Just like every disease, so every lie has its aetiology. With hereditary predisposition or without. As rare as cardiac cancer or as common as chickenpox. It can have all the characteristics of an epidemic, a kind of social lie which suddenly lays low almost all the members of a woman's enterprise, a kindergarten, say, or a hairdressing salon, or some other entity, most of whose members are women.

We propose, then, a brief literary investigation of the topic, with no claims to offer a complete or even a partial answer.

DIANA

The child resembled a hedgehog, with his stiff, spiky black hair, a curious long nose which narrowed at the end, and the droll ways of a self-reliant being constantly sniffing things out; with his total impregnability also to affection, to being touched, to say nothing of a mother's kiss. But his mother too, as far as one could tell, was a hedgehog kind of person herself. She made no attempt to touch him, not even proffering a hand as they were coming back up the steep path from the beach to the house. So he scrambled up in front of her, and she slowly followed behind, leaving him to clutch at tufts of grass for himself, to pull himself up, to slither back, and go straight on up again to the house, shunning the smooth turn of the road along which any normal holidaymaker would have walked. He was not yet even three, but had such an emphatic, independent personality, that his mother herself sometimes forgot he was still almost a baby and treated him like a grown man, expecting him to help and look after her, before coming back to reality and putting the baby on her knees, and bouncing him gently as she recited, «Let's go berry picking, let's go berry picking», while he shrieked with laughter as he fell between her knees into the taut lap of his mother's skirt.

«Sasha, Sasha, eat your kasha!» mother teased him.

«Mummy, mummy, big fat tummy,» he responded delightedly.
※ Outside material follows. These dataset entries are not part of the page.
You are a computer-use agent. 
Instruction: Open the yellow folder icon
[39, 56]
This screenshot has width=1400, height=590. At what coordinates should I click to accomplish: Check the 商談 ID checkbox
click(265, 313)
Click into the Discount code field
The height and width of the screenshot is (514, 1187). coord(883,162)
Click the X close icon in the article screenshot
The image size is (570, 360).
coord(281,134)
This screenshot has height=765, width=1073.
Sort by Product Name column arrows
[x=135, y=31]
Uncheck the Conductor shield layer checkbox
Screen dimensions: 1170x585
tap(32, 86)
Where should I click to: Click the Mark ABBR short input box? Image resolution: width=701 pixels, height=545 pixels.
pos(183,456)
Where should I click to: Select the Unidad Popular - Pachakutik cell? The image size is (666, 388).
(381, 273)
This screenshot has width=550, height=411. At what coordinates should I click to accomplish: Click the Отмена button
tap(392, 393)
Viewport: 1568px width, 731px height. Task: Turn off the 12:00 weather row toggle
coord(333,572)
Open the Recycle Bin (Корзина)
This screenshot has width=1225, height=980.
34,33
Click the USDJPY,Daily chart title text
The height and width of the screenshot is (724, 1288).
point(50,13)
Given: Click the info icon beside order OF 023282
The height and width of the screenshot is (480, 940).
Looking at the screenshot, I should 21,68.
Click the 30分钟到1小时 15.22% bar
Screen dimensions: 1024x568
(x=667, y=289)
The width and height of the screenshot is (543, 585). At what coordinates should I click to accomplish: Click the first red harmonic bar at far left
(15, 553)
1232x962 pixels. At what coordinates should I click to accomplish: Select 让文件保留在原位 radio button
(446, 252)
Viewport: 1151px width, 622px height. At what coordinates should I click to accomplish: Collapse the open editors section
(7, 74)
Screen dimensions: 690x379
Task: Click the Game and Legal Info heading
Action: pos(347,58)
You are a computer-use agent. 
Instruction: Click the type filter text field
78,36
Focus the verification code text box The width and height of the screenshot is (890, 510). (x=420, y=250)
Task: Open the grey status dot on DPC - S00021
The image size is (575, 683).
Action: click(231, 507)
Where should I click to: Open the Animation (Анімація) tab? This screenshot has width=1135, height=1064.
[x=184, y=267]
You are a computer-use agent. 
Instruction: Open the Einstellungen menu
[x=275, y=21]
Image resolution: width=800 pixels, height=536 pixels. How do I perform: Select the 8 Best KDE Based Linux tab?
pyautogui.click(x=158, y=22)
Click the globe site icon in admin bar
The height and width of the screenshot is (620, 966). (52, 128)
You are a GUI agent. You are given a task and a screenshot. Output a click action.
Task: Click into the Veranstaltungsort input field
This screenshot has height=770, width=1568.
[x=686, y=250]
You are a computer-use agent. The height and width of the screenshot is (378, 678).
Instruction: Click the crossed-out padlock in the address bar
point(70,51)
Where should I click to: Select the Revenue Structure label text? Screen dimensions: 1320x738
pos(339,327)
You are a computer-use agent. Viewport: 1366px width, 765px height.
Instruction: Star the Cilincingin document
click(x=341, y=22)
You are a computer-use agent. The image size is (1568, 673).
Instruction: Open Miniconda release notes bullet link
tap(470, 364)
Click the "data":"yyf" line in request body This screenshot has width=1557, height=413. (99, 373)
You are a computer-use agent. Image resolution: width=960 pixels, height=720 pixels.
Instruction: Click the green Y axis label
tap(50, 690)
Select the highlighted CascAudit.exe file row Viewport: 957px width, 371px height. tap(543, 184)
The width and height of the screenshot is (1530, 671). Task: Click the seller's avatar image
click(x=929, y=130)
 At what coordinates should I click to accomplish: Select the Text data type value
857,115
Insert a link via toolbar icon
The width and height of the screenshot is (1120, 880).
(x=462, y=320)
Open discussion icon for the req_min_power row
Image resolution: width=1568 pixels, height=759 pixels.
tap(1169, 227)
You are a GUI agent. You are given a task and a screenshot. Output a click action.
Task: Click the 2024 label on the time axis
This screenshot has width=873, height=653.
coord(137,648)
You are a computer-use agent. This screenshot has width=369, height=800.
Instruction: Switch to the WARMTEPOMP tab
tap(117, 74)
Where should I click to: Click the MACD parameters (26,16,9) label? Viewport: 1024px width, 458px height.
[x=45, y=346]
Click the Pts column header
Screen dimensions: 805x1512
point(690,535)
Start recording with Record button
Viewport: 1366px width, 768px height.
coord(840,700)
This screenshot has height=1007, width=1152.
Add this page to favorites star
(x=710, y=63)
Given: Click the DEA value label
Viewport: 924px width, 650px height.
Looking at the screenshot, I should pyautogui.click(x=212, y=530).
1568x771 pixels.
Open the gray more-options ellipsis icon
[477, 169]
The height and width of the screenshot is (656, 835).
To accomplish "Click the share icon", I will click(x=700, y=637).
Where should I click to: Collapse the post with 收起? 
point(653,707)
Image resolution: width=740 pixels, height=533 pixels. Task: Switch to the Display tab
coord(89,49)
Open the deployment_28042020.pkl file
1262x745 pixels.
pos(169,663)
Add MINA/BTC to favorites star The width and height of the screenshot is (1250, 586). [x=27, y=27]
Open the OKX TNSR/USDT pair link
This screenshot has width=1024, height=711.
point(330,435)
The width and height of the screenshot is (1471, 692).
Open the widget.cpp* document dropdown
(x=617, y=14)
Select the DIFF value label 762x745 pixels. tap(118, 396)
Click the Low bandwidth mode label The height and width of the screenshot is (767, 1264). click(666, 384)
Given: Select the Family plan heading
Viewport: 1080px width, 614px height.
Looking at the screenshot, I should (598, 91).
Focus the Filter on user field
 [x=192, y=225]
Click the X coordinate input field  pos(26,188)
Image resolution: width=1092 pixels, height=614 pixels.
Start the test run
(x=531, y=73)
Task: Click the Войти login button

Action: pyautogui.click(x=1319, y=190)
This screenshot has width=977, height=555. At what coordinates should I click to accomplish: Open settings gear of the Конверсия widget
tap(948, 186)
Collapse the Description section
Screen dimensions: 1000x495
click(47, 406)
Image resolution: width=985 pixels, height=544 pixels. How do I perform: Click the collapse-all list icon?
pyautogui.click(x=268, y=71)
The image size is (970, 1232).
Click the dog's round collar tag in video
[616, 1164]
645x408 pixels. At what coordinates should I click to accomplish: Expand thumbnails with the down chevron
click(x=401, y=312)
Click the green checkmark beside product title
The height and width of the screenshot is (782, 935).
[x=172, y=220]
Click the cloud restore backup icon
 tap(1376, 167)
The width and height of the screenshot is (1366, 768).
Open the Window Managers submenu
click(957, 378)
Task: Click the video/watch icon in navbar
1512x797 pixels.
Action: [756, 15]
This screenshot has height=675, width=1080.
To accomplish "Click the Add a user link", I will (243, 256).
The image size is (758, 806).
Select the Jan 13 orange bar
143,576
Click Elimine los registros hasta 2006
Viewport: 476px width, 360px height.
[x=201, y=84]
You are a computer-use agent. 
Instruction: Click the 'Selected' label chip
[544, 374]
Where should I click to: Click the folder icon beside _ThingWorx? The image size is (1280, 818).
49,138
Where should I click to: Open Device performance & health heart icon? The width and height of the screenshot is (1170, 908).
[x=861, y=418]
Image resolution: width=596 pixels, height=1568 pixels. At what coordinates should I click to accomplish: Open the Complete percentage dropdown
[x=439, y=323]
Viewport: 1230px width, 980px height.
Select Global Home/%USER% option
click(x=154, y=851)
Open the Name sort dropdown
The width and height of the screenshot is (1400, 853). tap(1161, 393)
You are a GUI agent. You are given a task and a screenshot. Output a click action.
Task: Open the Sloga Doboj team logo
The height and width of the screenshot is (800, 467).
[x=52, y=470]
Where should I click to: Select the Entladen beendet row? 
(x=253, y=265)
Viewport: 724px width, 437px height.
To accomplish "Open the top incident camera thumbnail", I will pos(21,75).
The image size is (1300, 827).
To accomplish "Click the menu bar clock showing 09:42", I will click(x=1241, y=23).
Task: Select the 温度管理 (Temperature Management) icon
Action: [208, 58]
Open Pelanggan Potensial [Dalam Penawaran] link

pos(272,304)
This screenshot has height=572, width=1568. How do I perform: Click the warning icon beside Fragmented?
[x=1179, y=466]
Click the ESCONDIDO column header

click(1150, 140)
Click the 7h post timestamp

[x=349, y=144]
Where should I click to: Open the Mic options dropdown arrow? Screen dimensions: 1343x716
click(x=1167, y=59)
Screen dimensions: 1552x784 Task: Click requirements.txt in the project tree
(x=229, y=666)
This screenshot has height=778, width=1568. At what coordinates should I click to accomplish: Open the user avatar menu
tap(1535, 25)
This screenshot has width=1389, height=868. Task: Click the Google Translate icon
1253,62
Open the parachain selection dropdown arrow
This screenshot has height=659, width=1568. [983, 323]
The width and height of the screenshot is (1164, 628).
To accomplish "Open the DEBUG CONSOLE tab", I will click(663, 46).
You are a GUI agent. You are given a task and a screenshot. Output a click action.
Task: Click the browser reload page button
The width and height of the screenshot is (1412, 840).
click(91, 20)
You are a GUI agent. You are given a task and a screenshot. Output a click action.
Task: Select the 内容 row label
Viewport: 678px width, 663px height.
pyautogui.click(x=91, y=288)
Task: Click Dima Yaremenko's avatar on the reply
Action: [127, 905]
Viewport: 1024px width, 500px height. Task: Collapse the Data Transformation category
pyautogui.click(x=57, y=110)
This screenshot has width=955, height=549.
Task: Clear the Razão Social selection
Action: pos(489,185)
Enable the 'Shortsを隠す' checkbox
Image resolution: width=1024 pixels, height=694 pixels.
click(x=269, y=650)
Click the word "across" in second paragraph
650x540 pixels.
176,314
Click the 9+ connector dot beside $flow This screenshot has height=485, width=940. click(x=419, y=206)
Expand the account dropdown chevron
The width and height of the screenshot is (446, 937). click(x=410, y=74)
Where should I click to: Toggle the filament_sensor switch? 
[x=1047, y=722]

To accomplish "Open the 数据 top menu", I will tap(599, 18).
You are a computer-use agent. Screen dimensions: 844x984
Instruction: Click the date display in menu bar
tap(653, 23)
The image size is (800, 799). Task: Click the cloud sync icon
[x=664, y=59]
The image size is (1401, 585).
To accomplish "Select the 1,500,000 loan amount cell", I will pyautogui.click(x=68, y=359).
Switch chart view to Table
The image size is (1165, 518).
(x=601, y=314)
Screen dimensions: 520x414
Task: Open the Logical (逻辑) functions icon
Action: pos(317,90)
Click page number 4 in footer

This was how the two of them had lived together for one whole week, renting the smallest of the rooms while the others, scrubbed and readied, awaited their occupants. It was the middle of May and the holiday season was just beginning. A bit cool, and too early still for sea bathing, but the southern vegetation had not yet coarsened or faded, and the mornings were so clear and pure that, from that first day when Zhenya had chanced to wake at dawn, she hadn't missed a single sunrise, a daily spectacle she had not previously appreciated. They were getting along so happily and so easily that Zhenya even began to doubt the prognoses the child psychiatrists had come up with for her boisterous and highly strung little boy. He hadn't been making scenes, hadn't been having temper tantrums, and could probably have been described as well-behaved had Zhenya had any clear notion of what good behaviour consisted of.